PASSAGE FOR REVIEW Start Marker

By 1936, 75% of all American births took place in the hospital. By the 1950's, only 1% of babies were born at home. That is still the percentage of births that take place out of the hospital today, be it at a birthing center or at home.

We cannot forget the introduction of drugs in childbirth. In all fairness to the doctors, a lot of them tried explaining to the women that the drugs were too dangerous. The women didn't care. They didn't want to feel labor or birth. Sound familiar? So strong was this fear, women overcame their modesty in order to have a doctor "deliver" them and use the drugs he could offer her in childbirth.

In the 1920's, Twilight Sleep became popular. It was a combination of 3 different drugs -- morphine to dull the labor pain, amnesiac scopolamine which caused her to forget the experience, and a whiff of chloroform or ether to put her out as the baby came through the birth canal. Women behaved like "deranged animals" and were tied to their beds. They were flat on their back, in terrible pain, and could do nothing to help themselves. When they awoke, they didn't remember any of it.

By the 1950's, women had lost all confidence in their bodies to give birth without intervention and a doctor. They began to look for "expert" advice on how to parent their baby. Breastfeeding numbers plummeted.

In the 1960's, a handful of women started to question the process. Childbirth classes started popping up. It was an era of change. Midwives, like Ina Mae Gaskin, appeared on the scene again, after being pushed out by male doctors for so many years.

The 1970's, thanks to Dr. Robert Bradley, saw husbands "allowed" into the delivery room for the first time. They weren't sure what to do with them, so they gave them the job of cutting the cord. It was something to make him feel important and he couldn't screw it up!

In the late 1970's and early 1980's, we saw the introduction of the Electronic Fetal Monitor (EFM). Shortly afterwards, we saw the c-section rate jump from 6% to 23%.

Introduction of "legal birth" which is very much present today. Women would be shocked to know how many of their "medical" decisions made for them have nothing to do with good medicine, but have everything to do with the doctor's or hospital's fear of being sued.

"Birthing suites" became popular, trying to recreate home -- as they figured out, this is where moms labor best. The drugs changed. The method of giving the drugs changed. We can speed labor. Slow labor. And end labor. We can intervene a million different ways. A woman almost never dies in childbirth anymore. We feel like the drugs are safe. A hospital is safe. Right?

PASSAGE FOR REVIEW End Marker

CHECK YOUR UNDERSTANDING –
1. In the childbirth history passage, what share of babies were born at home by the 1950's?
2. Rewrite the childbirth history passage starting at "The 1970's, thanks" and ending at "of being sued.", with "delivery room" swapped out for "birthing room".
The listing isn't needed for anything here.

INFORMATION Start Marker

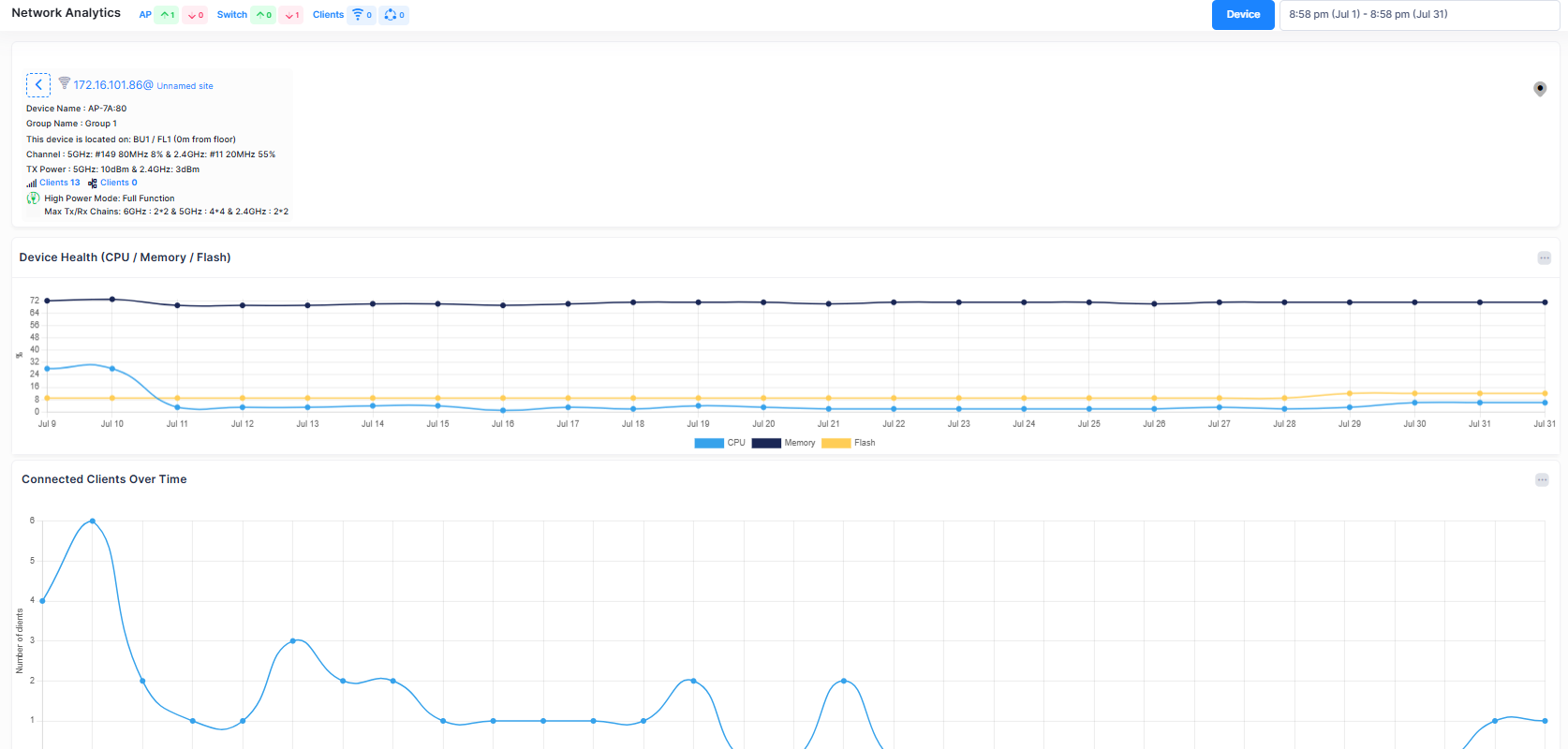This screenshot has height=749, width=1568.
Task: Open Connected Clients chart options menu
Action: 1542,480
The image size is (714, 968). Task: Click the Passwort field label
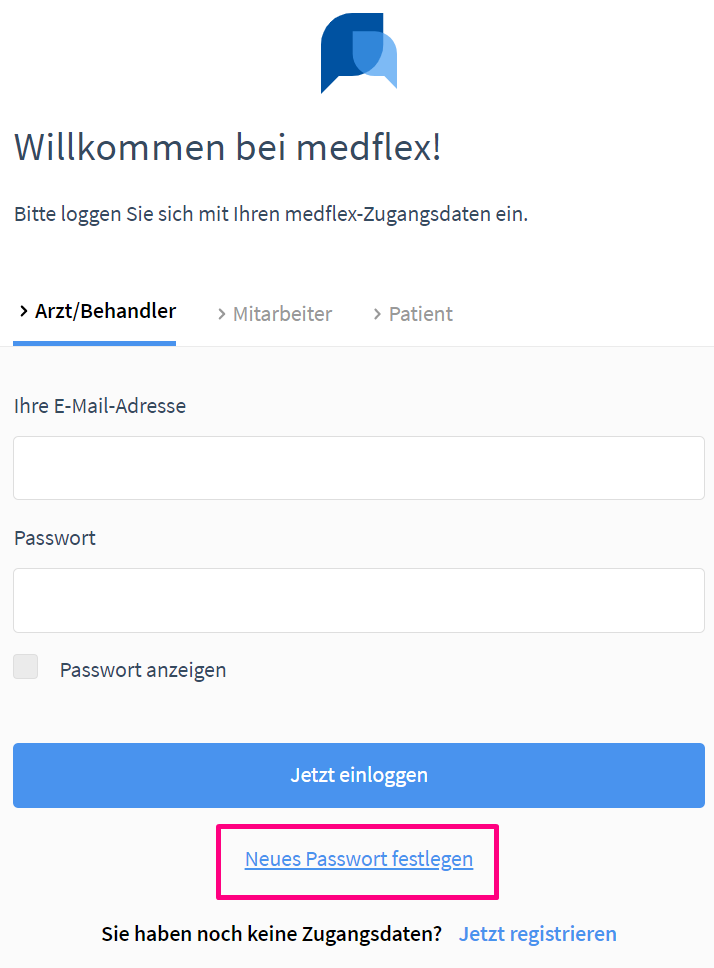55,538
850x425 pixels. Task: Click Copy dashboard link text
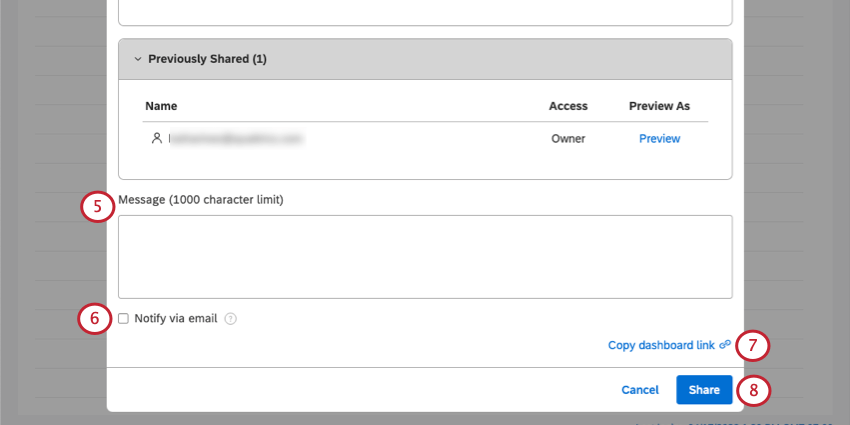click(x=661, y=345)
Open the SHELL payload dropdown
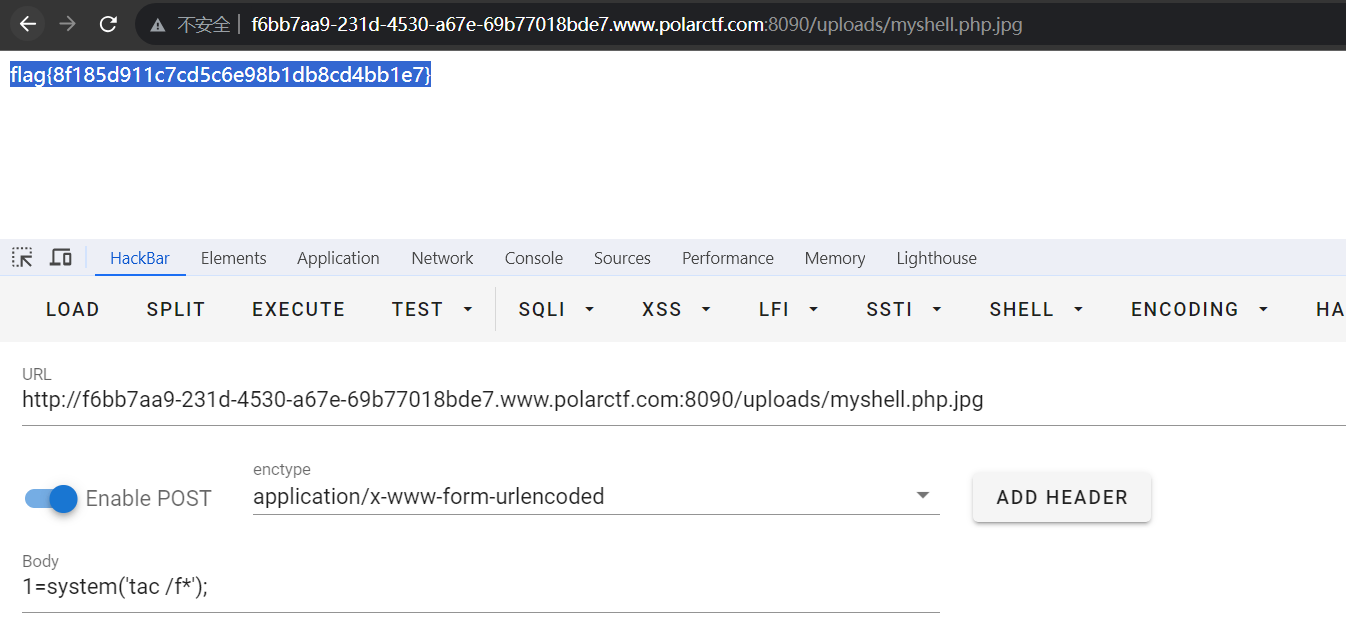Screen dimensions: 1346x623 tap(1035, 309)
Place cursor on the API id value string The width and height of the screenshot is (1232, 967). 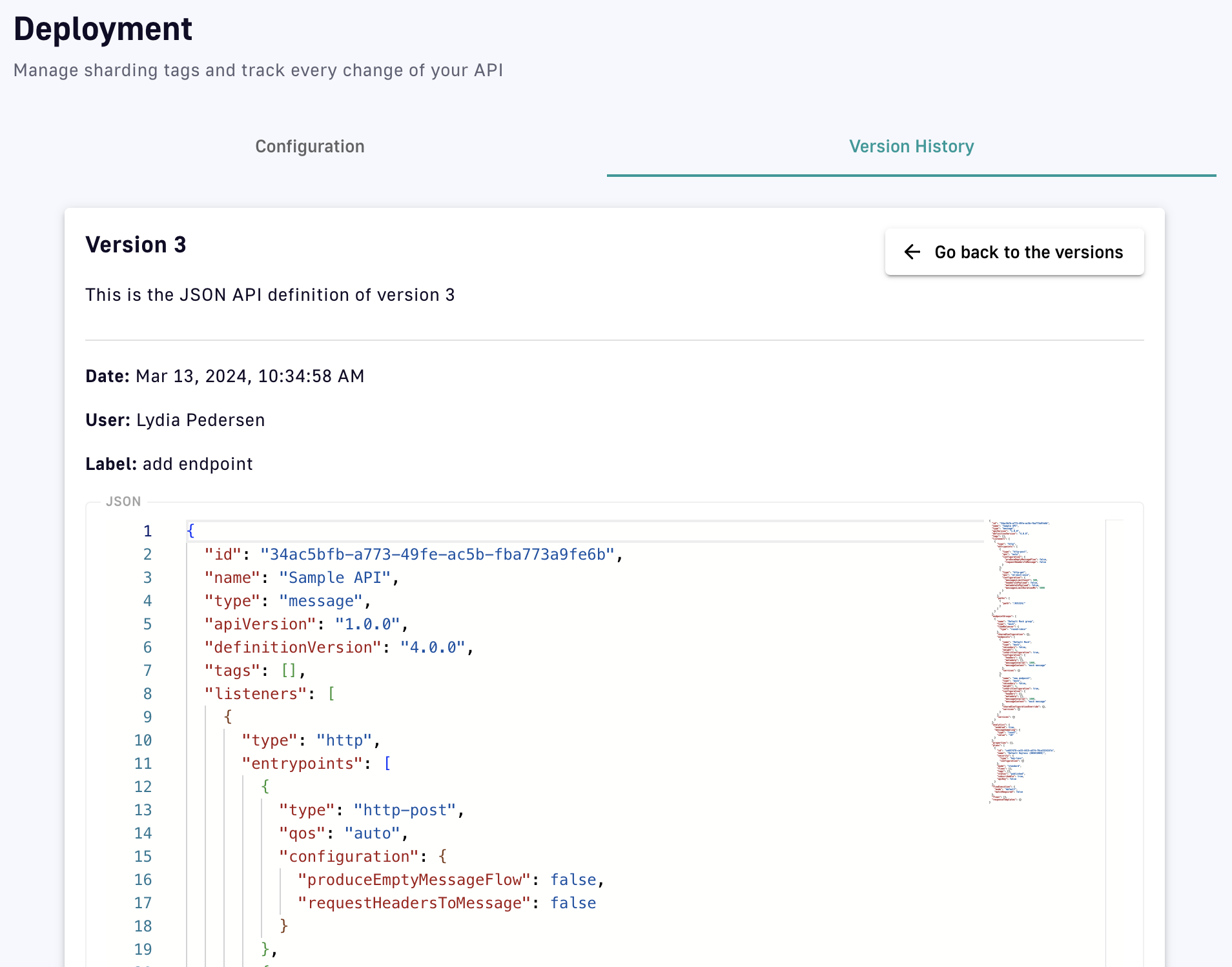pyautogui.click(x=436, y=555)
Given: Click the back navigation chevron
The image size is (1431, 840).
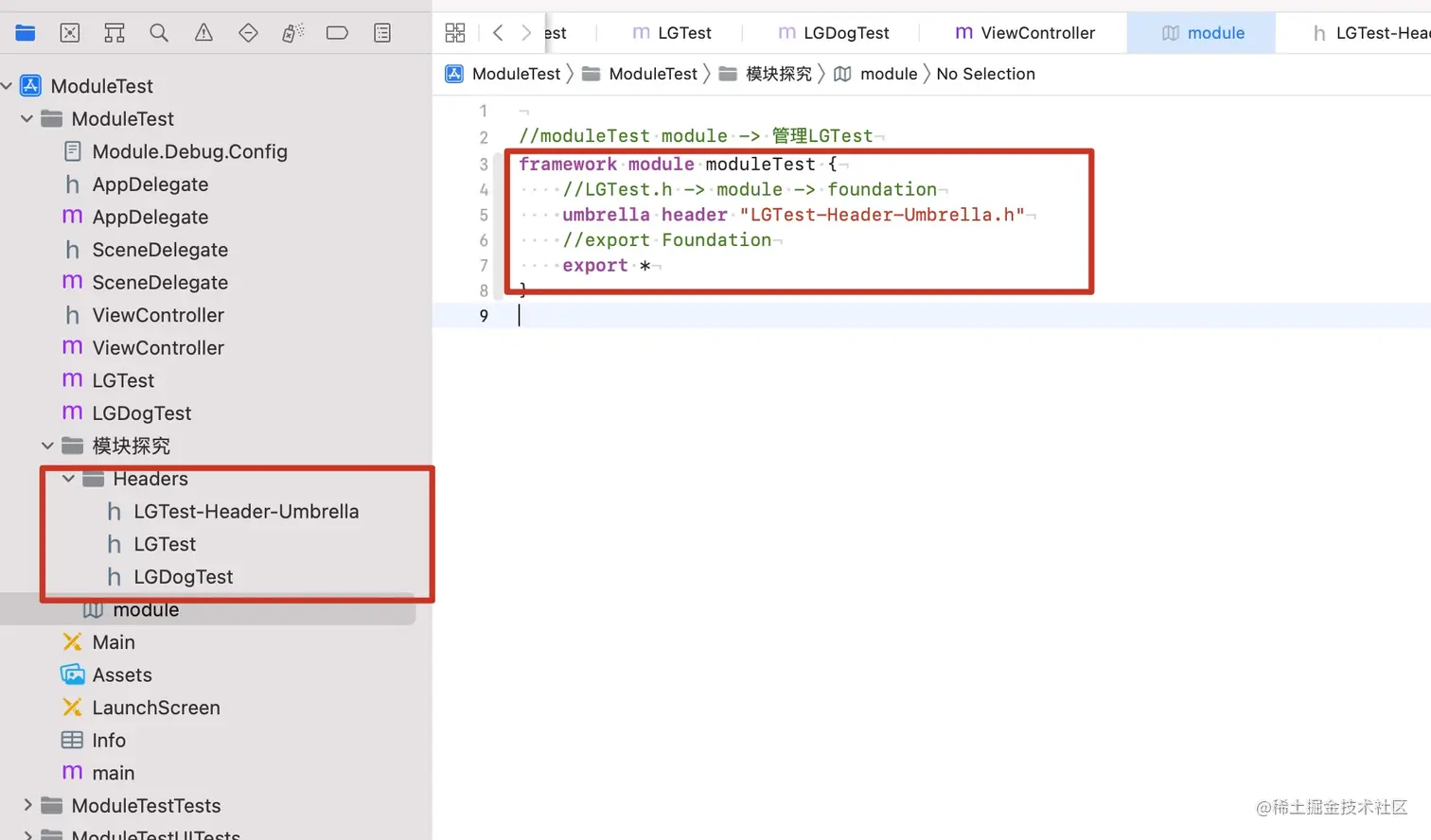Looking at the screenshot, I should (x=498, y=32).
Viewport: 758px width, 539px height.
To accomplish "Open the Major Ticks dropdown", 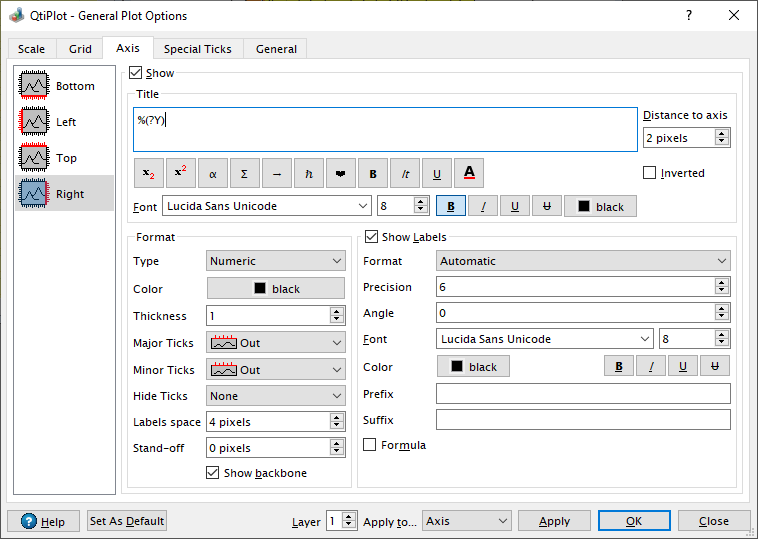I will (276, 343).
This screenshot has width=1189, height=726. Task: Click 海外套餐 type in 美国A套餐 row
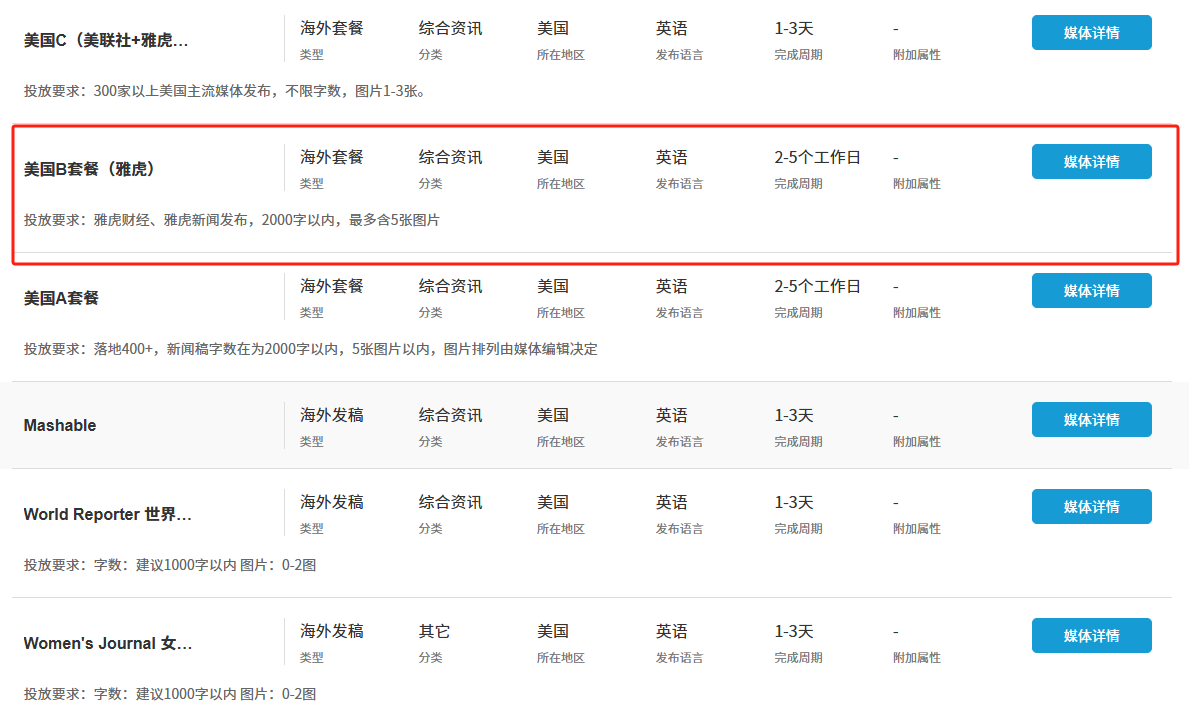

INFORMATION End Marker

TASK RESULTS –
1. Only 1% of babies were born at home by the 1950's.

2.
The 1970's, thanks to Dr. Robert Bradley, saw husbands "allowed" into the birthing room for the first time. They weren't sure what to do with them, so they gave them the job of cutting the cord. It was something to make him feel important and he couldn't screw it up!

In the late 1970's and early 1980's, we saw the introduction of the Electronic Fetal Monitor (EFM). Shortly afterwards, we saw the c-section rate jump from 6% to 23%.

Introduction of "legal birth" which is very much present today. Women would be shocked to know how many of their "medical" decisions made for them have nothing to do with good medicine, but have everything to do with the doctor's or hospital's fear of being sued.